Archive for 'traffic building ideas'

Building Traffic Part 1

In a post entitled, Traffic Building Ideas, I listed out a bunch of traffic-building ideas that you could use to boost the number of users visiting your site. Today, I’ll talk about traffic-building in general: The How and the Why.

First, the Why. Why do you care about traffic? Whether you write for pure pleasure or you have a website to generate income, you want your voice to be heard, your words to be read, your message to be received. The more people you get to your site, the better your chances of getting your point across. It’s really just that simple.

Of course, if you have a website so that you can sell things (information, services, or physical products like books and music), you want targeted traffic. This means you want visitors to stop by who are ready, willing, and able to buy whatever it is that you’re selling.

In any event, you want to boost your traffic numbers. That’s the Why.

Now, the How. In my last post about building traffic, you saw that there are many ways to get people to visit your site. In fact, that post only mentioned a fraction of ways to reach more people.

However, there is one common thread among all of those methods, and it is this: Anybody who gets to your site got there through a referral.

Read that again. I’ll wait.

Nobody got to your site by randomly typing in letters and numbers in their browser URL address bar. They all got there through a referral.

Now, that referral could have come from a search engine, a link on somebody else’s site, an ad you put up, your signature line in an email you sent, or through a link you put in a resource box in an article you submitted to a directory.

Search engines, by the way, are an attempt to chronicle this referral system in such a way that when you type something in a search form, you will get back a set of results that is most beneficial to you. The web is all about finding information that you can put to use. That’s what the search engines care about.

If you typed in “internet marketing,” for example, in Google, you should get a list of sites that are “authority sites” about internet marketing.
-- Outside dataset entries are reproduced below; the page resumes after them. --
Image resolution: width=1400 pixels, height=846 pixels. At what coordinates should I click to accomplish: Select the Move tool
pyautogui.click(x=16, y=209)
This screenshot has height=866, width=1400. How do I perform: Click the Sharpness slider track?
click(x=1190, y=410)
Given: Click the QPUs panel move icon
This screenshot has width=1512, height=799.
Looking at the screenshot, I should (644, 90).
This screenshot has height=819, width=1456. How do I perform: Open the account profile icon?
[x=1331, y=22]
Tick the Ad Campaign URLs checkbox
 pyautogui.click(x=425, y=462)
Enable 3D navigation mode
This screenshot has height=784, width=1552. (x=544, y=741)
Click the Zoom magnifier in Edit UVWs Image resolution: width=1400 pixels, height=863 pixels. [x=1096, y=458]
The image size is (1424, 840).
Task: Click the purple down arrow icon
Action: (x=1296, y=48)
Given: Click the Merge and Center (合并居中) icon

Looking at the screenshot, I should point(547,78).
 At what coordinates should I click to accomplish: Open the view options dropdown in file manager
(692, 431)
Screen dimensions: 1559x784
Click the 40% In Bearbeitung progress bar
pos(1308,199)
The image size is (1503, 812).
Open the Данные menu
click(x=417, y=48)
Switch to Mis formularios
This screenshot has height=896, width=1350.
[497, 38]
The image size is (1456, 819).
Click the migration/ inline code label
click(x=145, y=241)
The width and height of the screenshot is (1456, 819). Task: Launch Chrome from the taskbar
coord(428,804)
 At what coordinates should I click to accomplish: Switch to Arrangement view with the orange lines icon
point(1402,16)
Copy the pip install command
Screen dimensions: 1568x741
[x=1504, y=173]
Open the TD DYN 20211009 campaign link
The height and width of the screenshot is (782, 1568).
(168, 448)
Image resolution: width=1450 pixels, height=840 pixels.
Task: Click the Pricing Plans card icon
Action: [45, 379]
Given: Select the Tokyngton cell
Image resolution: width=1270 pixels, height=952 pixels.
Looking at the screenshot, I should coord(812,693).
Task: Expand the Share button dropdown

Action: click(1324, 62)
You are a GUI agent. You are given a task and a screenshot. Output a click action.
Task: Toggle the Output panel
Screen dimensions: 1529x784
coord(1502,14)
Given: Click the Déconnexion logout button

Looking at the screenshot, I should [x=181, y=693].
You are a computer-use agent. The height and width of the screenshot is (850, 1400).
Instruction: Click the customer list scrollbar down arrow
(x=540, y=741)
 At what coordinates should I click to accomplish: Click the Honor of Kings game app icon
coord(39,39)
You should not get a site about dog training, even if internet marketing is mentioned all throughout the site.

This is why in-context referrals are one of the best sources of traffic. Not only is somebody recommending your site to its visitors, but Google, Yahoo, Bing, and all the other search engines regard (or at least should, in my opinion) that link as more important than a banner, advertisement, or some other referral.

Most of your website traffic will come through the search engines, by the way. But it is those relevant links that pushes your website toward the top of the search engines because the SEs value them more than links in a blogroll or embedded in an ad.

In my next traffic-building post, I’ll get into the specific how-tos for one of the methods mentioned in Traffic Building Ideas. As this series progresses, I will touch on most, if not all, of these traffic-building methods.

Traffic Building Ideas

This is a brainstorm, not necessarily an ordered list of how to bring traffic to your website. It’s designed to get you thinking. I’m sure you can come up with a better list!

  • Build backlinks by setting up accounts at different websites that allow you to put up links to your website
  • Comment on other people’s blogs
  • Submit your website to Directories
  • Write articles pointing back to your website and submit them to article directories (called article marketing)
  • Join a link exchange
  • Set up a PPC campaign and pay for your traffic
  • Submit useful posts and replies on forums
  • Put your signature with a link back to your website on all your email correspondence
  • Run classified ads
  • Sell physical products on Amazon and eBay for a nominal fee. On that physical product, put your links back to your site
  • Submit your posts to “social media” sites like digg, stumble, reddit, twitter (or better yet, get your friends and business partners to do it)
  • Blog about your site. Make sure an RSS feed is available and prominently displayed on your blog.
  • Squidoo
  • Guest blog
  • Hold a contest
  • Give something away. Within the freebie, place links back to your site
  • Advertise in physical media like newspapers, magazines, flyers, business cards
  • Put video and images on your blogs and website. Search engines like Google love this!
  • Do interviews on radio and television
  • Attend fund raisers and hand out business materials
  • Advertise in ezines
  • Create “viral” reports
  • Write and distribute press releases
  • Make sure your website is optimized for search engines (SEO)
  • Add “tell a friend” scripts to your blogs
  • Answer questions at Yahoo Answers
  • Write a useful post at Google Knol

That’s it for now. Let’s just say that you have to focus on a few of these and let the others rest for a bit. In order of importance, I’d say the SEO is near the top of the list. Then build backlinks by following the first 5 bullets. Set up a free blog or two and refer visitors of that blog to your website.